== Problem ==
Each line from the one containing "Trang chủ (64, 86)" through the final line of the records is to be repeated exactly, with no additions.

★ ★ ★

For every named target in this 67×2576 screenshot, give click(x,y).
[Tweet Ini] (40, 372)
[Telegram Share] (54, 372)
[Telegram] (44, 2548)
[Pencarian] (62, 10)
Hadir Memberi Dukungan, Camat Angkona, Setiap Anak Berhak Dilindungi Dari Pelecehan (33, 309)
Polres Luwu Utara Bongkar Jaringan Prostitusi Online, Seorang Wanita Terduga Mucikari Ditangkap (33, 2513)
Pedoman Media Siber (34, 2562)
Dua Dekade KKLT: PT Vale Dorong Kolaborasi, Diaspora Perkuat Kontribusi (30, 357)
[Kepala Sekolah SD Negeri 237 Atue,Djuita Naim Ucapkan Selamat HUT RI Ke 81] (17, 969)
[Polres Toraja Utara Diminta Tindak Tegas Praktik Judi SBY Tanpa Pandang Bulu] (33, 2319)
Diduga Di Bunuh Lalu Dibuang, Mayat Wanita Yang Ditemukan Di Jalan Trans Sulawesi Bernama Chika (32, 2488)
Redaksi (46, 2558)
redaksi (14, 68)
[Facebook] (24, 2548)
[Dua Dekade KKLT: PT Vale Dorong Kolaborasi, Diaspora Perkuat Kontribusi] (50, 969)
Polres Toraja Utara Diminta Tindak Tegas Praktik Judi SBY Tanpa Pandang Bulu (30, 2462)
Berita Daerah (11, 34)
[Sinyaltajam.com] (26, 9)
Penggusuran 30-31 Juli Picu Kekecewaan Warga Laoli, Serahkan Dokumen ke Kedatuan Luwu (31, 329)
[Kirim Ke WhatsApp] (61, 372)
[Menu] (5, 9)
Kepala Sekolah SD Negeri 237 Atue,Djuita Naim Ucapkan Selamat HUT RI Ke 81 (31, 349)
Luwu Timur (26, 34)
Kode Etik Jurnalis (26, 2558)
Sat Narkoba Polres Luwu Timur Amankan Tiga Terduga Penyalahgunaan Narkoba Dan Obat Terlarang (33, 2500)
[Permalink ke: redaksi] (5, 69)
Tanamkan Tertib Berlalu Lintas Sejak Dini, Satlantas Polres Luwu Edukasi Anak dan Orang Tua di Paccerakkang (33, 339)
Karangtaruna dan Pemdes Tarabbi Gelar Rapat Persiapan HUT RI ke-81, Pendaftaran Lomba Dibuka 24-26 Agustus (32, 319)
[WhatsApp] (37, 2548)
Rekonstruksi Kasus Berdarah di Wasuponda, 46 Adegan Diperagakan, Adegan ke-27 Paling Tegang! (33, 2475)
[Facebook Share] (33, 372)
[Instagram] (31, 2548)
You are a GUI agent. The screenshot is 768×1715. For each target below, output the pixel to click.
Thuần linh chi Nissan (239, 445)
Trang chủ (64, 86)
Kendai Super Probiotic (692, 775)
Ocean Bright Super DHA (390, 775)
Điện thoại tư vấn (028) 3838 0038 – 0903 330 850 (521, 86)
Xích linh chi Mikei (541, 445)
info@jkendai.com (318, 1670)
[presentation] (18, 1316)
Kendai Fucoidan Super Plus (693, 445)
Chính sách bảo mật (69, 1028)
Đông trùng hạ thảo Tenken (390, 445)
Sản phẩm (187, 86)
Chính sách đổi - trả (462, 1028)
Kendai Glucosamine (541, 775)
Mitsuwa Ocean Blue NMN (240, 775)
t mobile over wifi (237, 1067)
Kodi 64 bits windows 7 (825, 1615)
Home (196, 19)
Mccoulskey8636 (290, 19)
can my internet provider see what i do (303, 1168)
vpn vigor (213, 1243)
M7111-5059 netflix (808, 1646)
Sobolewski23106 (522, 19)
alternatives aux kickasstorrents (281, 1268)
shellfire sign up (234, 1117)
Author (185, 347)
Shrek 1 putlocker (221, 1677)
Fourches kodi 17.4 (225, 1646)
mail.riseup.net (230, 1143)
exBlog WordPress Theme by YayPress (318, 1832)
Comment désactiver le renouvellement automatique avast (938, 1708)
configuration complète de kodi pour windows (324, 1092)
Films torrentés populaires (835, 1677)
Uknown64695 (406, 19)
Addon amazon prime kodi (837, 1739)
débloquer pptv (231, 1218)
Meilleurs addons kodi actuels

★ ★ ★

== Exercise output ==
Trang chủ (64, 86)
Kendai Super Probiotic (692, 775)
Ocean Bright Super DHA (390, 775)
Điện thoại tư vấn (028) 3838 0038 – 0903 330 850 (521, 86)
Xích linh chi Mikei (541, 445)
info@jkendai.com (318, 1670)
[presentation] (18, 1316)
Kendai Fucoidan Super Plus (693, 445)
Chính sách bảo mật (69, 1028)
Đông trùng hạ thảo Tenken (390, 445)
Sản phẩm (187, 86)
Chính sách đổi - trả (462, 1028)
Kendai Glucosamine (541, 775)
Mitsuwa Ocean Blue NMN (240, 775)
t mobile over wifi (237, 1067)
Kodi 64 bits windows 7 (825, 1615)
Home (196, 19)
Mccoulskey8636 (290, 19)
can my internet provider see what i do (303, 1168)
vpn vigor (213, 1243)
M7111-5059 netflix (808, 1646)
Sobolewski23106 (522, 19)
alternatives aux kickasstorrents (281, 1268)
shellfire sign up (234, 1117)
Author (185, 347)
Shrek 1 putlocker (221, 1677)
Fourches kodi 17.4 (225, 1646)
mail.riseup.net (230, 1143)
exBlog WordPress Theme by YayPress (318, 1832)
Comment désactiver le renouvellement automatique avast (938, 1708)
configuration complète de kodi pour windows (324, 1092)
Films torrentés populaires (835, 1677)
Uknown64695 (406, 19)
Addon amazon prime kodi (837, 1739)
débloquer pptv (231, 1218)
Meilleurs addons kodi actuels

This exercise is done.